6. Gelet op het voorgaande oordeelt de Afdeling dat de medezeggenschapsraad geen belanghebbende is bij het besluit van 30 september 2014 tot vaststelling van het bestemmingsplan "BMV MSP" als bedoeld in artikel 1:2, eerste lid, van de Awb en dat hij daartegen ingevolge artikel 8:1 van de Awb, in samenhang gelezen met artikel 8:6 van de Awb en artikel 2 van bijlage 2 bij de Awb geen beroep kan instellen.
7. Het beroep is kennelijk niet-ontvankelijk.
8. Voor een proceskostenveroordeling bestaat geen aanleiding.
Beslissing
De Afdeling bestuursrechtspraak van de Raad van State:
verklaart het beroep niet-ontvankelijk.
Aldus vastgesteld door mr. Th.C. van Sloten, lid van de enkelvoudige kamer, in tegenwoordigheid van mr. J.J. den Broeder, griffier.

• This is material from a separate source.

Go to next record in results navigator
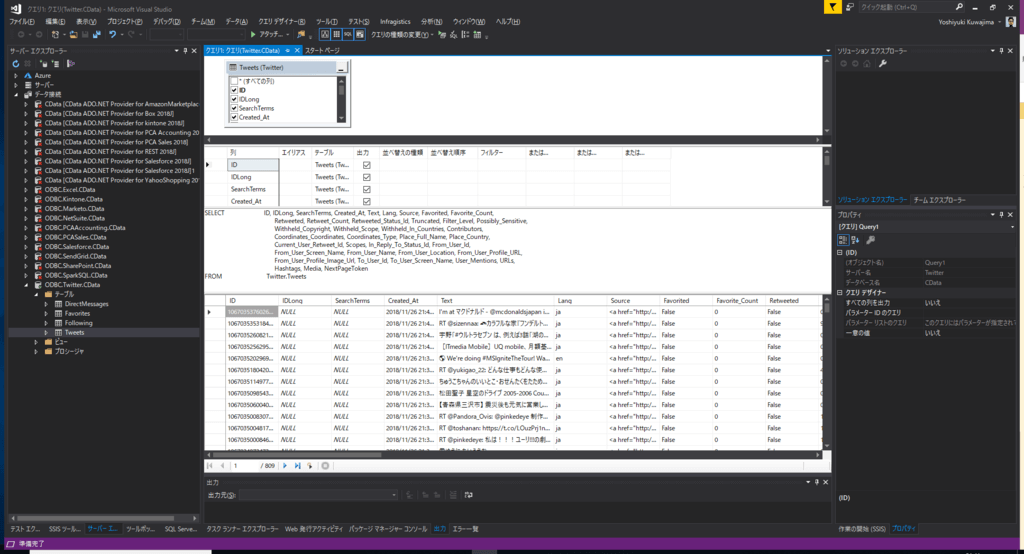Image resolution: width=1024 pixels, height=554 pixels. (285, 466)
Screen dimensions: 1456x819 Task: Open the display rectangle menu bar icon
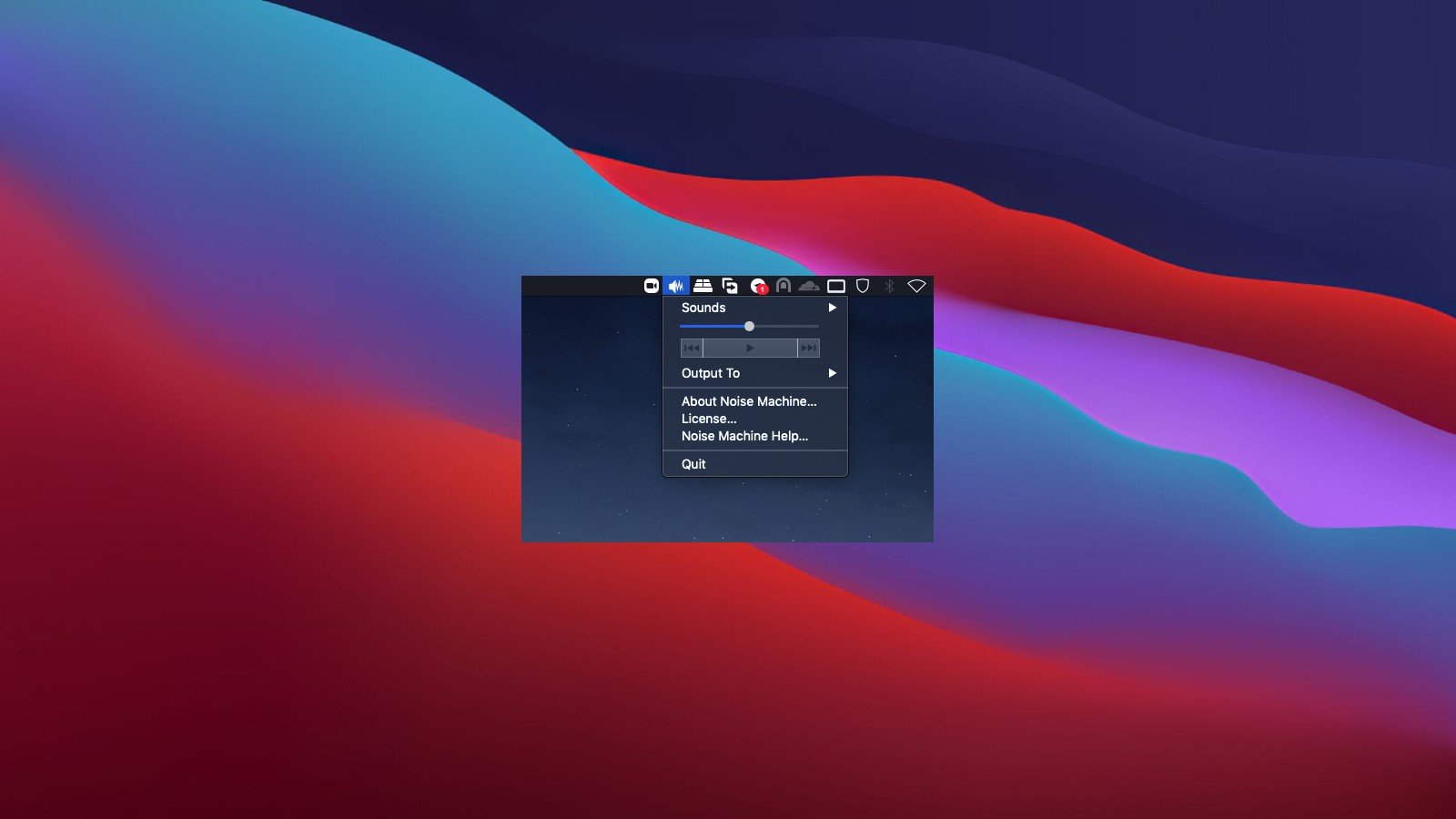[835, 286]
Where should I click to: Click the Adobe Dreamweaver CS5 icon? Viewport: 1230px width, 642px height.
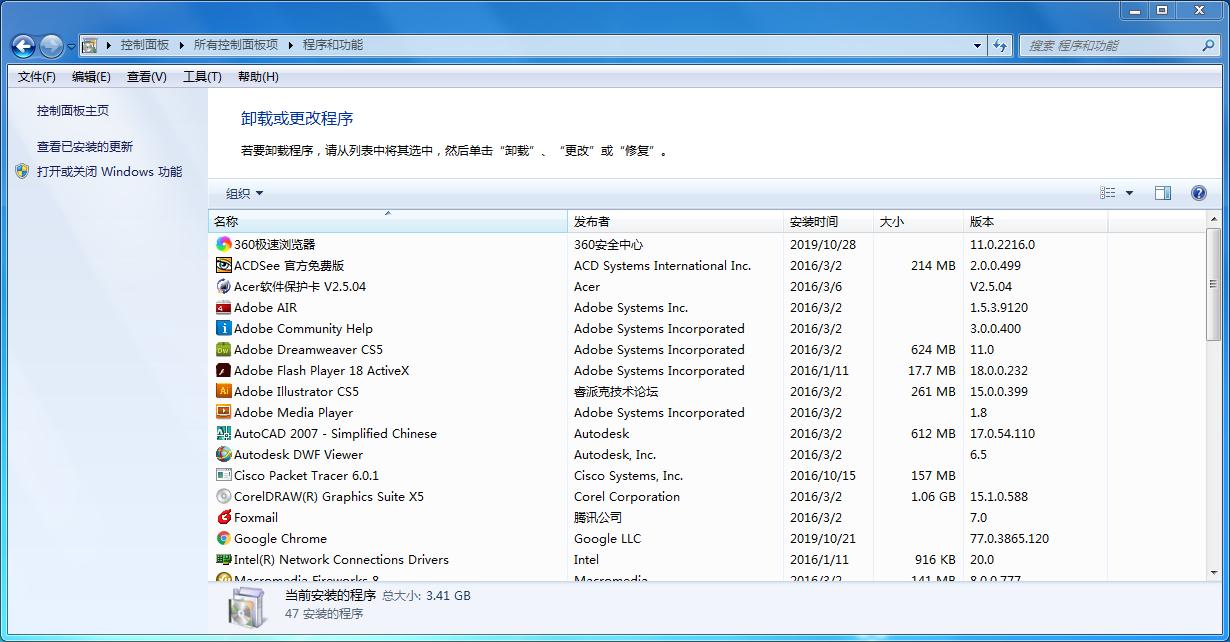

w.g. Van Sloten w.g. Den Broeder
lid van de enkelvoudige kamer griffier
Uitgesproken in het openbaar op 13 juli 2015
Tegen deze uitspraak kan verzet worden gedaan bij de Afdeling (artikel 8:55 van de Awb).
- Verzet dient schriftelijk en binnen zes weken na verzending van deze uitspraak te worden gedaan.

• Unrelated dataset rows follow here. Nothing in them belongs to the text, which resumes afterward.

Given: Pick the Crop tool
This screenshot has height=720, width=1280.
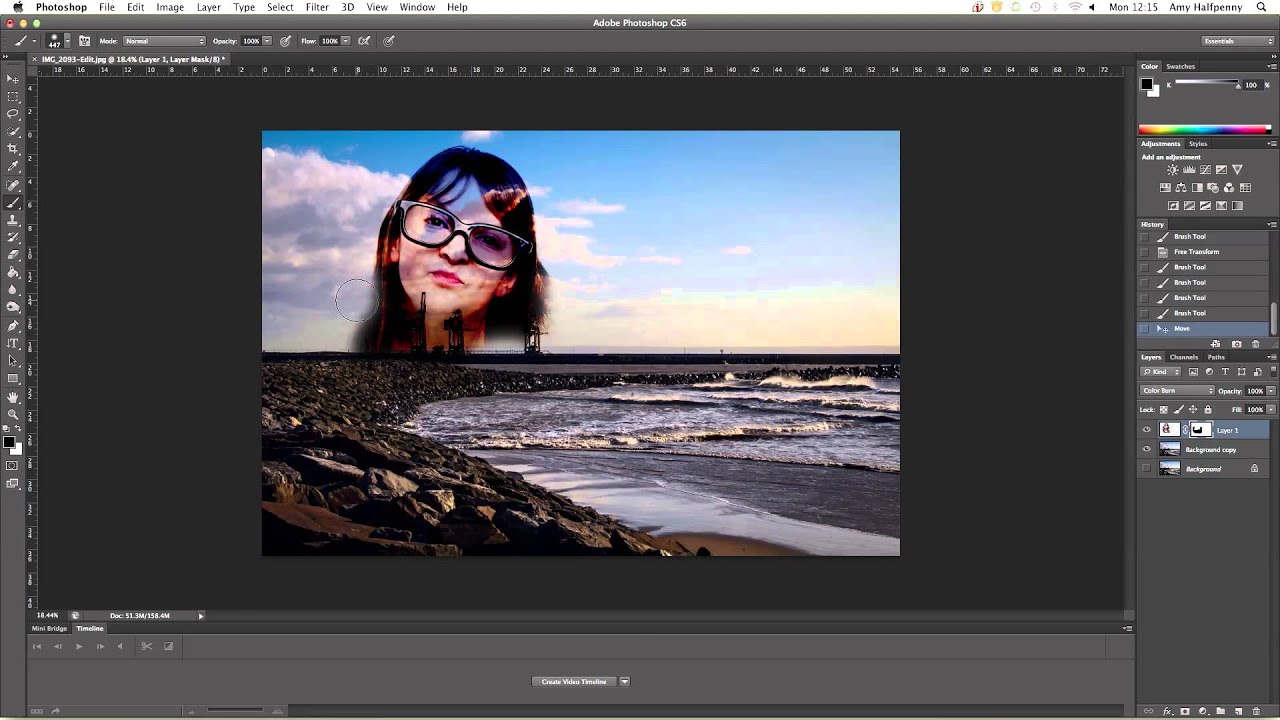Looking at the screenshot, I should coord(13,149).
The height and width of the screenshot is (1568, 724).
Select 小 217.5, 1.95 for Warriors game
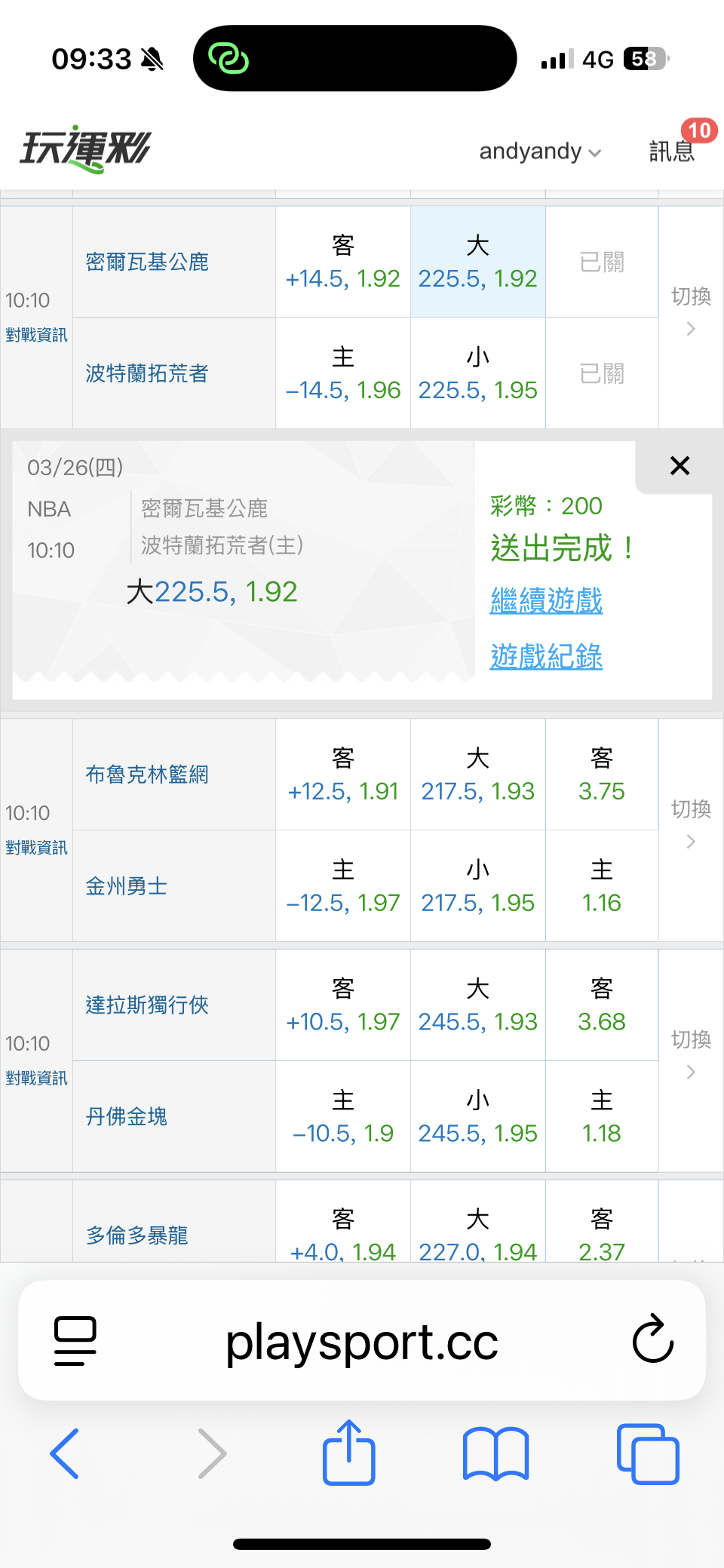(478, 886)
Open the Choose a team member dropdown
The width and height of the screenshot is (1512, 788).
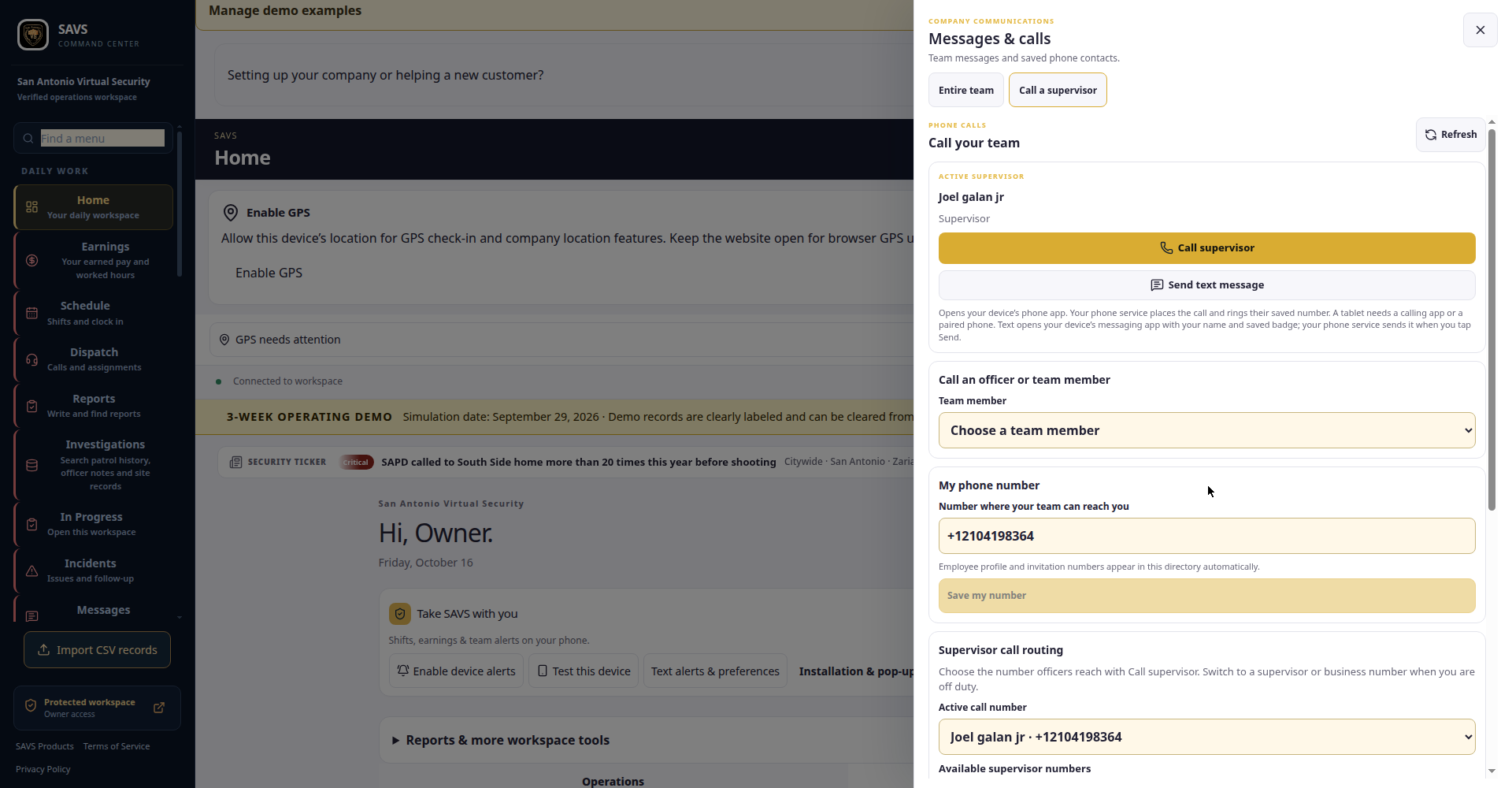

- In het verzetschrift moeten de redenen worden vermeld waarom de indiener het niet eens is met de gronden waarop de beslissing is gebaseerd.
- Indien de indiener over het verzet door de Afdeling wenst te worden gehoord, dient dit in het verzetschrift te worden gevraagd. Het horen gebeurt dan uitsluitend over het verzet.
341-209.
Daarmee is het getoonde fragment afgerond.